YOUR GOAL – Reproduce the lines below verbatim, starting at the line containing "Given: Open the menu icon beside the clock" and continuing through the line containing "tap(461, 815)", inclusive. Omit the pictures from your answer.

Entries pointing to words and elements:

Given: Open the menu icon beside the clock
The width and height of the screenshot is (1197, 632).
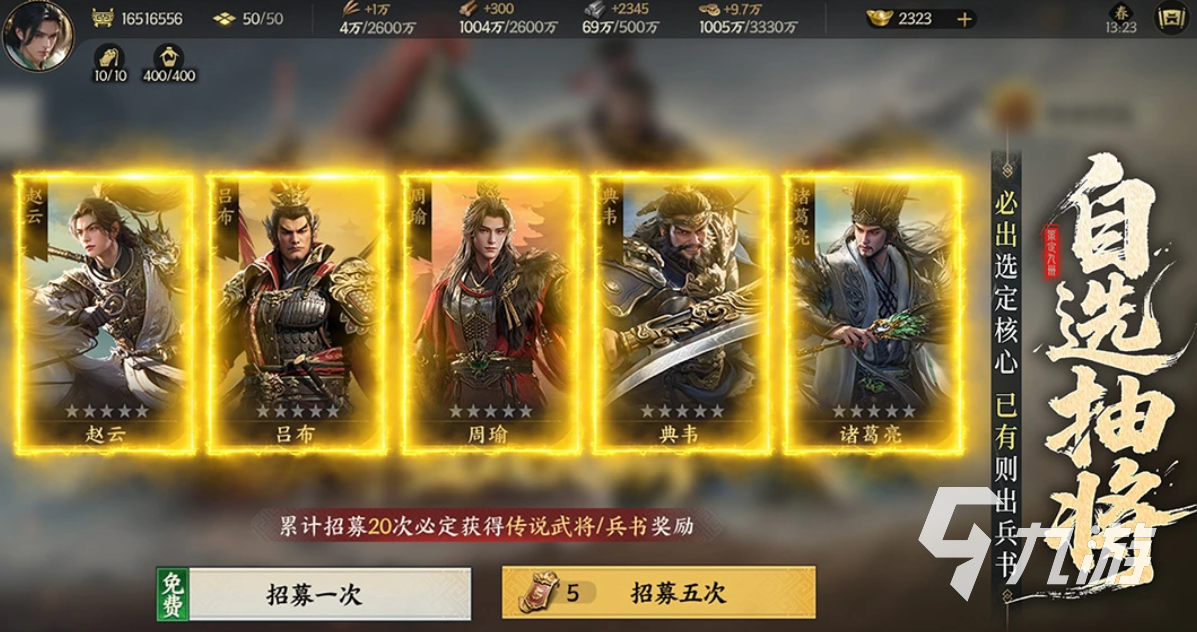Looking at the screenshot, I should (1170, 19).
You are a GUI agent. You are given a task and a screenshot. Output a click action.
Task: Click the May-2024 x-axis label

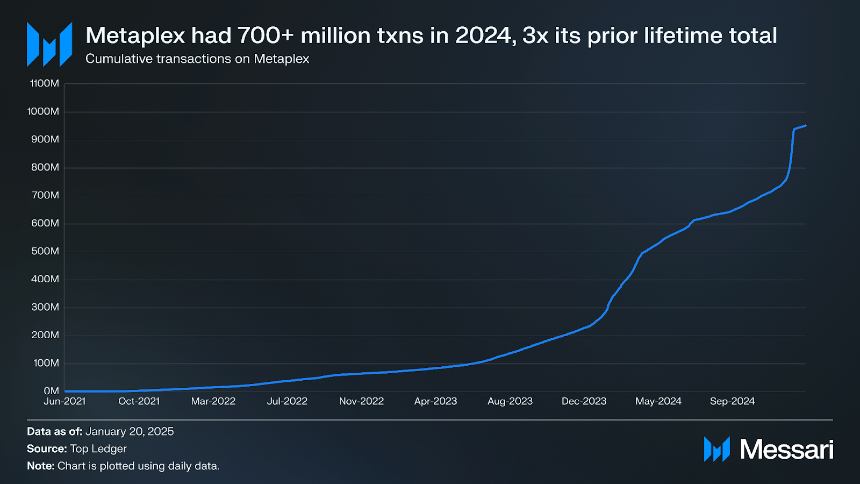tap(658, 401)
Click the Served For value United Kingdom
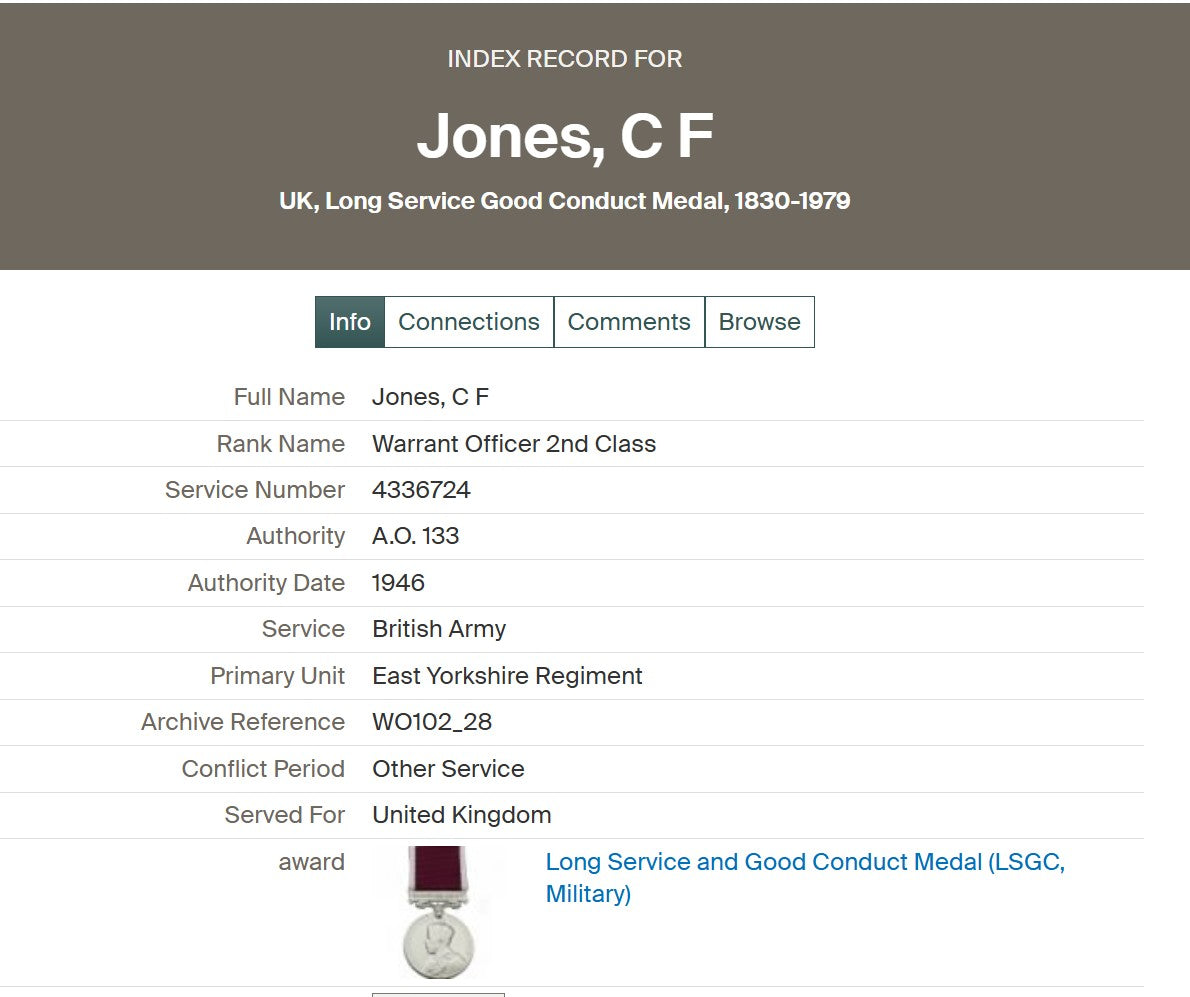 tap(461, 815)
* * *
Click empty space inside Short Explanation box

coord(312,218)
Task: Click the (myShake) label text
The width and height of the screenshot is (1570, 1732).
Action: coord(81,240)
==
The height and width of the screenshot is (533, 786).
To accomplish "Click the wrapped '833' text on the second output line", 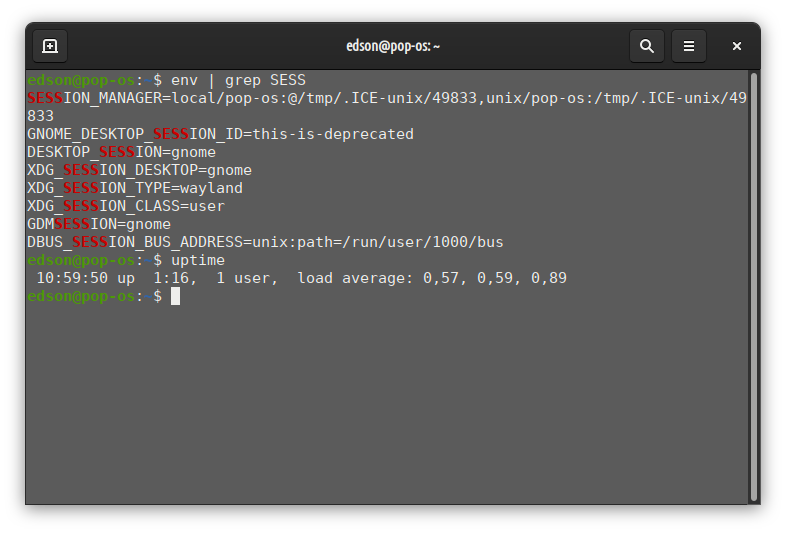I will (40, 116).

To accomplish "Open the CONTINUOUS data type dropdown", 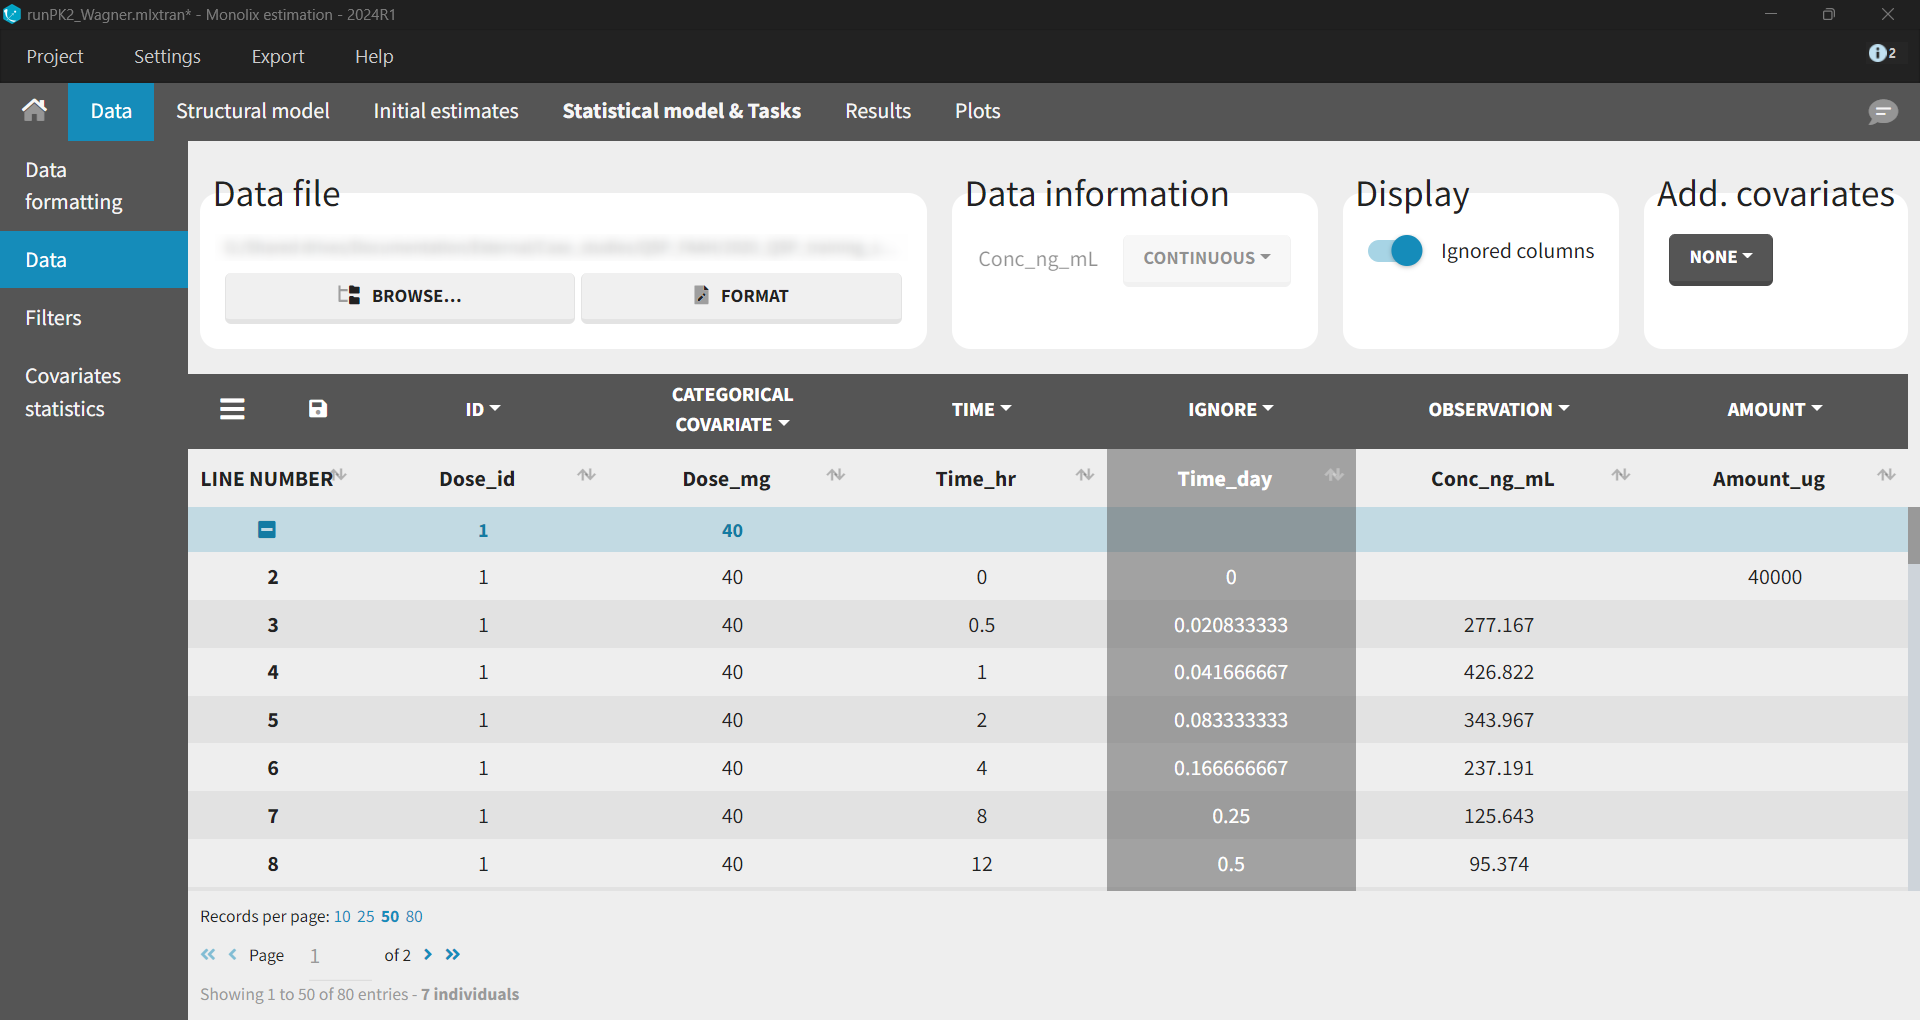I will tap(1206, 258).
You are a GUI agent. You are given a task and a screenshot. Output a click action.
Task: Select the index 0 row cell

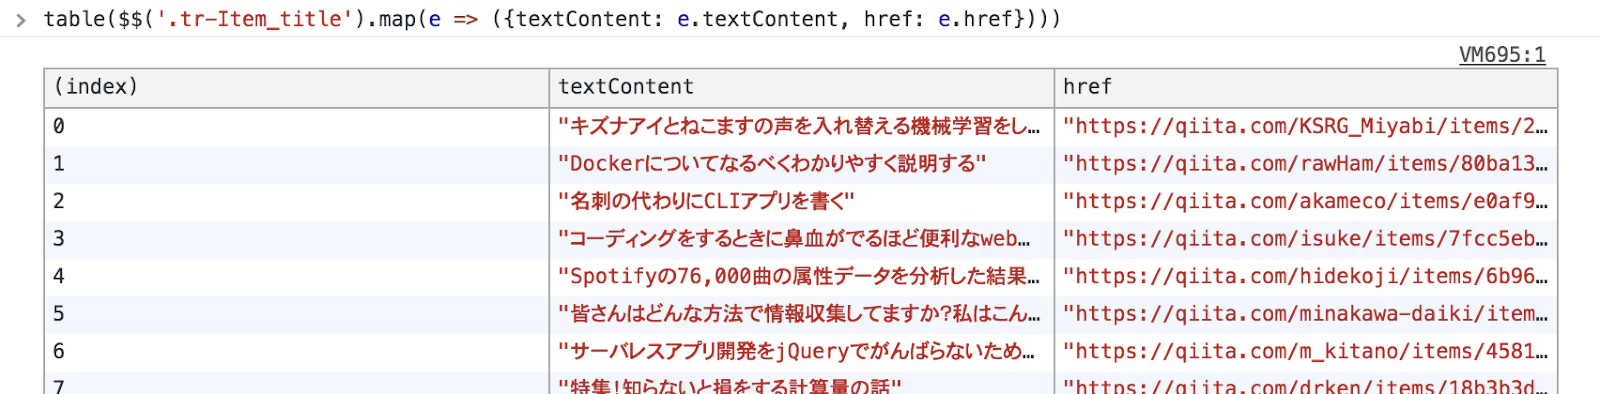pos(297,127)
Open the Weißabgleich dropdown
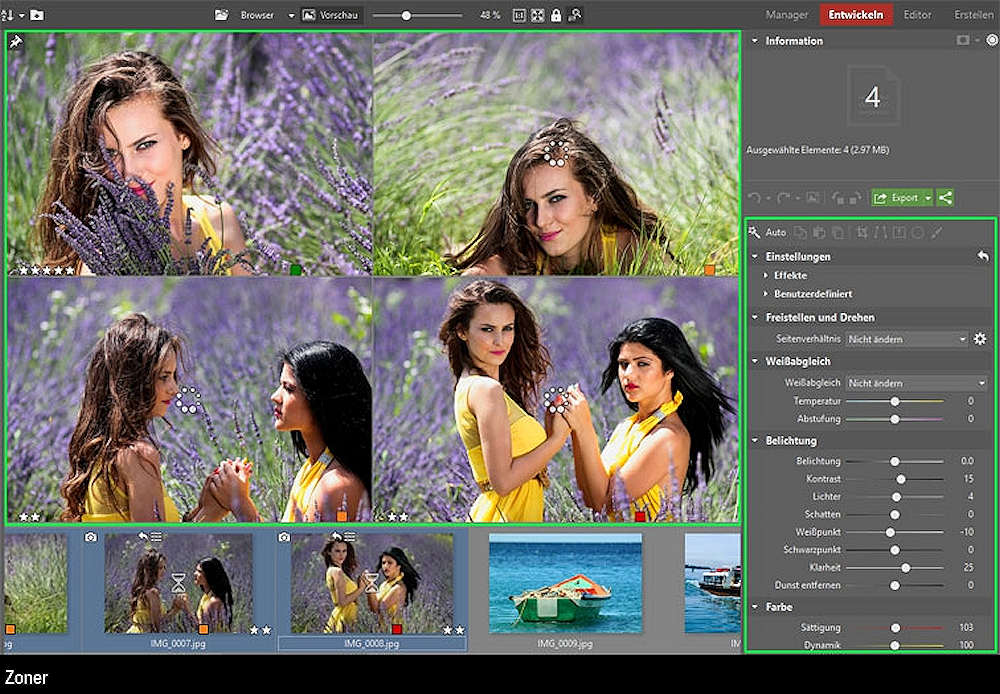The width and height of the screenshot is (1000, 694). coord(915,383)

OUTPUT OF THE TASK –
Given: Open the menu icon beside the clock
The width and height of the screenshot is (1197, 632).
Looking at the screenshot, I should (1170, 19).
You are a GUI agent. You are given a task and a screenshot. Output a click action.
Task: Click the May-2024 x-axis label

tap(658, 401)
Click the Served For value United Kingdom
 tap(461, 815)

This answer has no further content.